A priority for me, right behind public safety, is economic development.  And I will say it again, when I use the term economic development, I am talking about jobs.  We have recently worked a deal with First Financial, to move their headquarters to Downtown Cincinnati.  Claude Davis, President of First Financial, showed his commitment to the growth and vitality of our city by bringing 150 jobs to Downtown. 


First Financial made that decision in "these economic times."  But they are not the only ones, who have made the decision to invest in Cincinnati when times are tough.


P&G, continuing its pattern of pushing through the hard times, worked a deal with the City, to move 650 of its employees Downtown from other locations.  


Kroger has brought nearly 200 jobs here over the past two years from cities like Portland, Denver, Phoenix and L.A.  Ipsos opened a new office in a development the City helped build in Columbia-Tusculum.  Burke Inc. opened a new headquarters Downtown.  Graeter's Ice Cream opened a new plant in Bond Hill.  Eurostampa opened a new headquarters in Bond Hill as well.  


And Good Samaritan Hospital broke ground on a new building that will be home to Group Health Associates.  The City partnered with Cincinnati Children's and a group of local African American investors to redevelop the old Vernon Manor hotel into an office building, making way for 600 jobs.  Christ Hospital has added 1,400 jobs since 2008, and they plan to add another 100 jobs this year.


Thanks to our commitment to attracting and retaining jobs, Cincinnati's unemployment rate has dropped from 10.1 to 8.6 since last year.  That number is still too high for me.  And, that is why we must continue to put so much effort into economic development.


"In these economic times," Cincinnati is making progress.  Organizations and people are investing in the city.  They are bringing jobs, resources, energy, and vitality.  And they clearly understand the concept of being bold when others are scared. 

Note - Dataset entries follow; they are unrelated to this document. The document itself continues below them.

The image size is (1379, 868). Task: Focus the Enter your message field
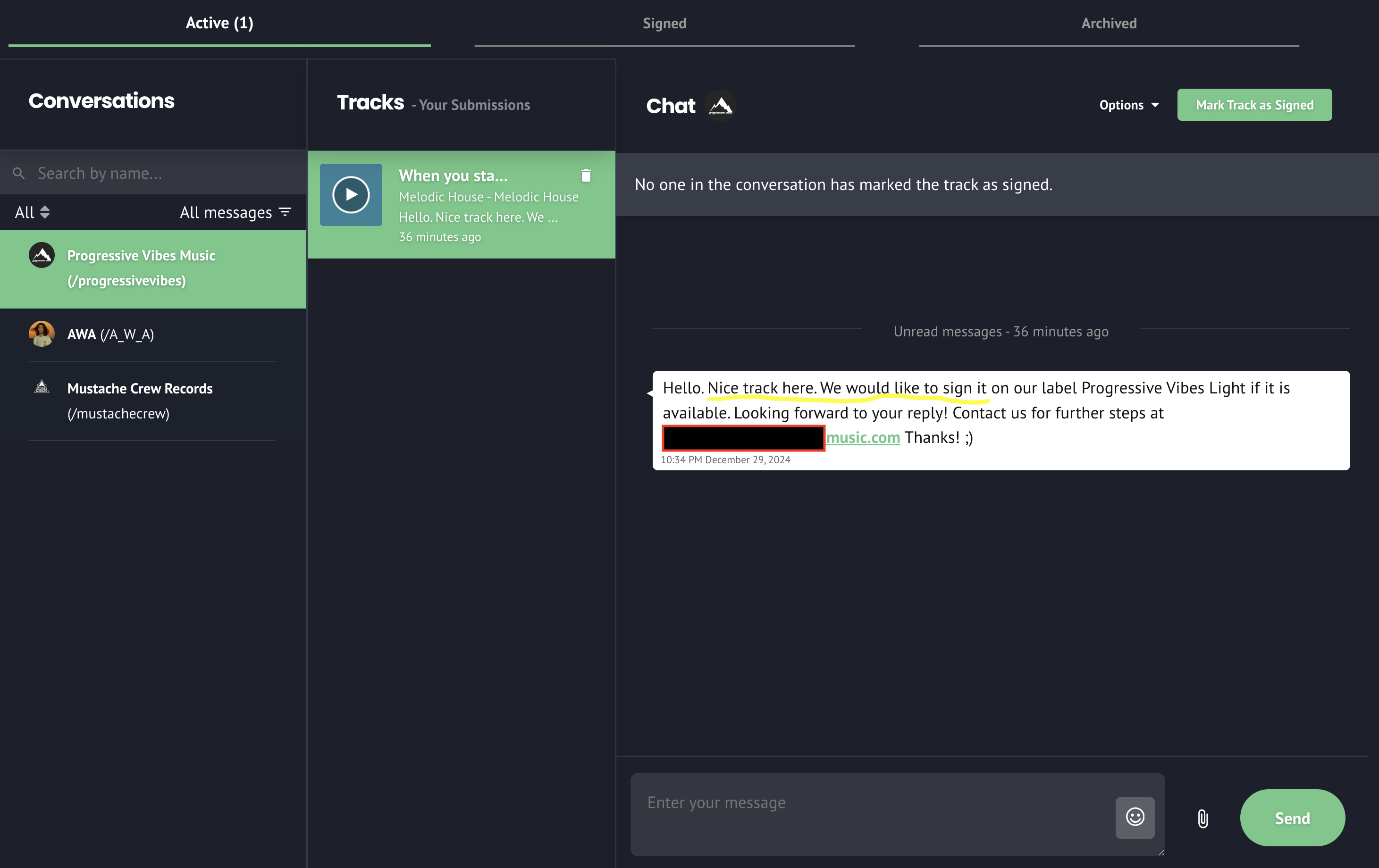pos(870,813)
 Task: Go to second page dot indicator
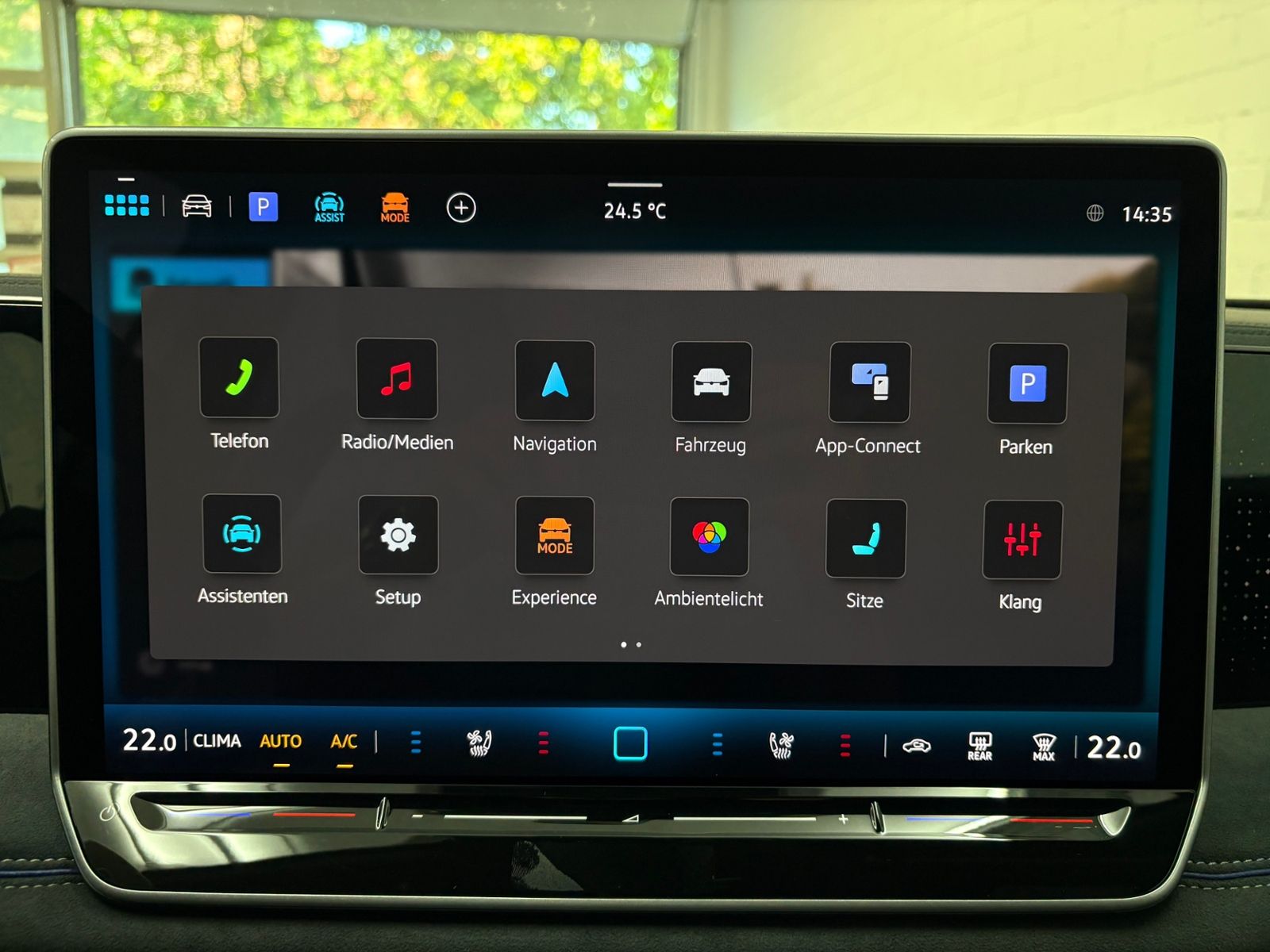click(639, 645)
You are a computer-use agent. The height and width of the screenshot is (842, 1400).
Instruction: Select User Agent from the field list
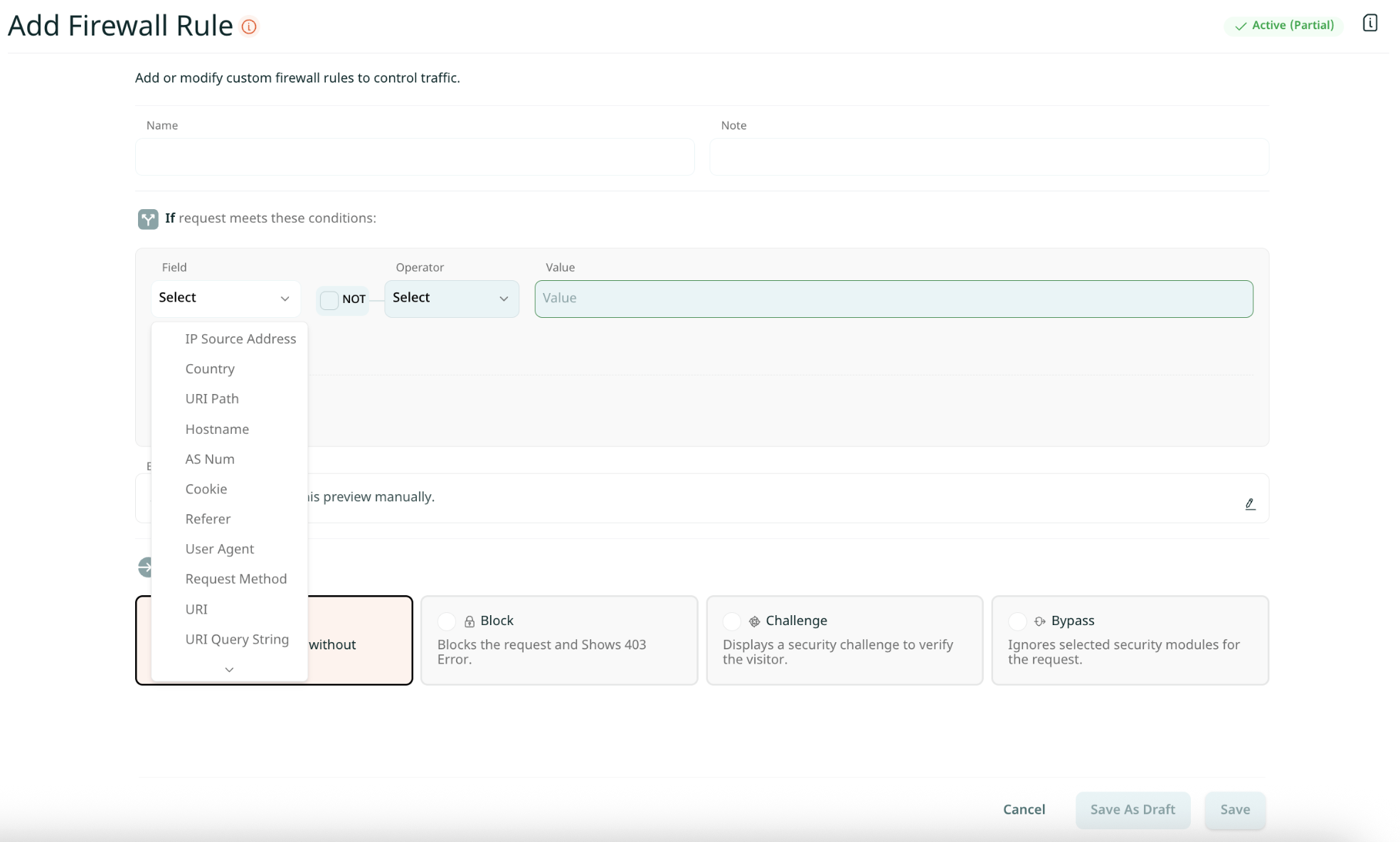coord(219,548)
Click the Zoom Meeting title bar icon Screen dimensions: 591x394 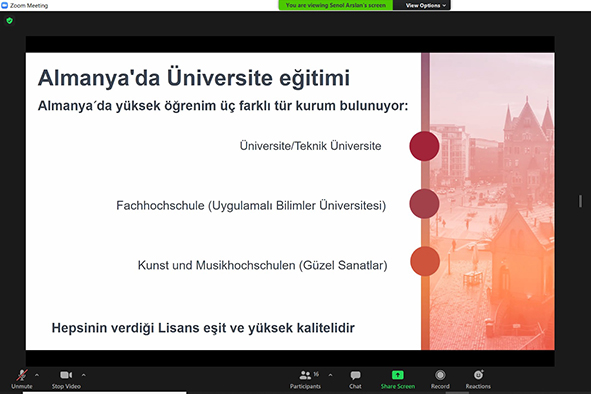[x=5, y=5]
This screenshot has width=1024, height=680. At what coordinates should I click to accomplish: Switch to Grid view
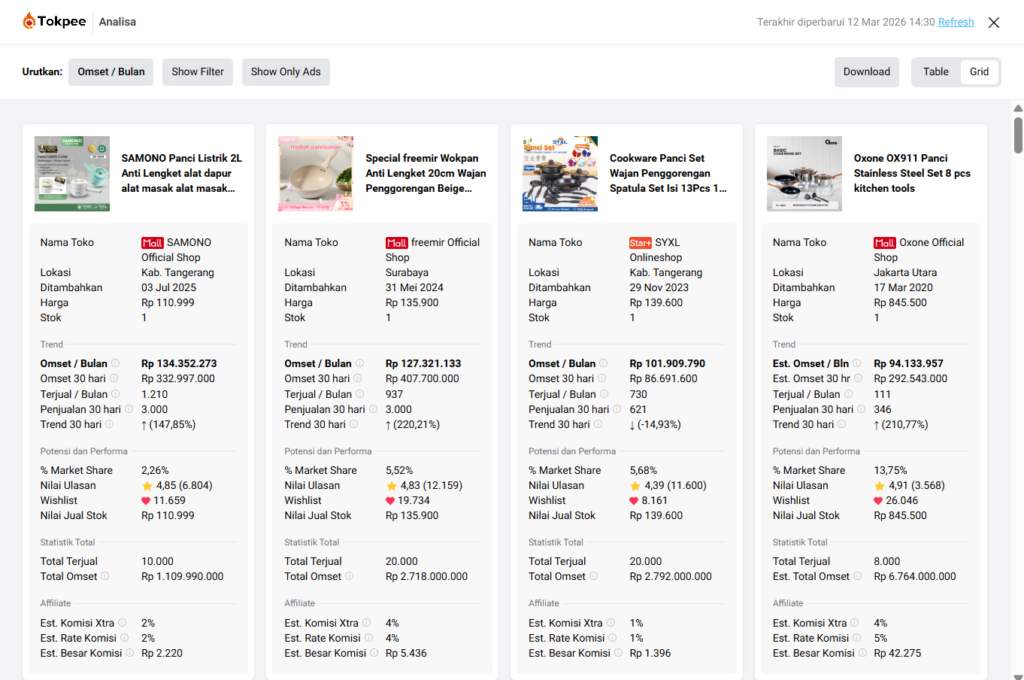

Let me tell you one last story. So, times are hard and somebody wants to build the tallest building in Cincinnati.  Projects all around the country are stalled; the stock market is down; banks are not lending money; buildings of this magnitude just are not being built.  But this is another example of Cincinnatians not laying down, or rolling over, or giving up.  The building was built.  The job got done.  In terms of buildings of this size, it was done in record time.  So, the building stands today because in tough economic times, Cincinnatians pushed through.  You decide what building I am talking about.  (Picture of Carew Tower and Great American Tower) 


Actually, Carew Tower and Great American Tower were both built during a recession.  They both stand today as symbols of the perseverance of Cincinnati.


I want to take the opportunity to congratulate John Barrett of Western Southern and Eagle Reality and Carl Lindner and his sons, Carl III and Craig, and the American Financial Group for their commitment to Cincinnati. 


Tonight, I have talked to you about the progress that we have made, but we obviously still have challenges in our city.  But what we will not do is give up because times are tough and we think the challenges are too great.  Cincinnati has overcome adversity and Cincinnati will persevere. 


So how are you going to leave here tonight?  With your head down, shoulders slumped? 


I hope none of you are confused about how I want you to feel leaving this speech tonight.  In case you are, let me make it clear.  We do not lie down.  We do not give up.  This is Cincinnati.  When times are hard, we work harder.  It is a part of our history.  It is part of our heritage.  It is in the very fabric of who we are as a city. 


So, what are you willing to work on?  What are you committed to?  I challenge all of you to find something you are passionate about to make Cincinnati greater.  Future generations of Cincinnati will thank you, and I thank you for being here tonight.  Good night.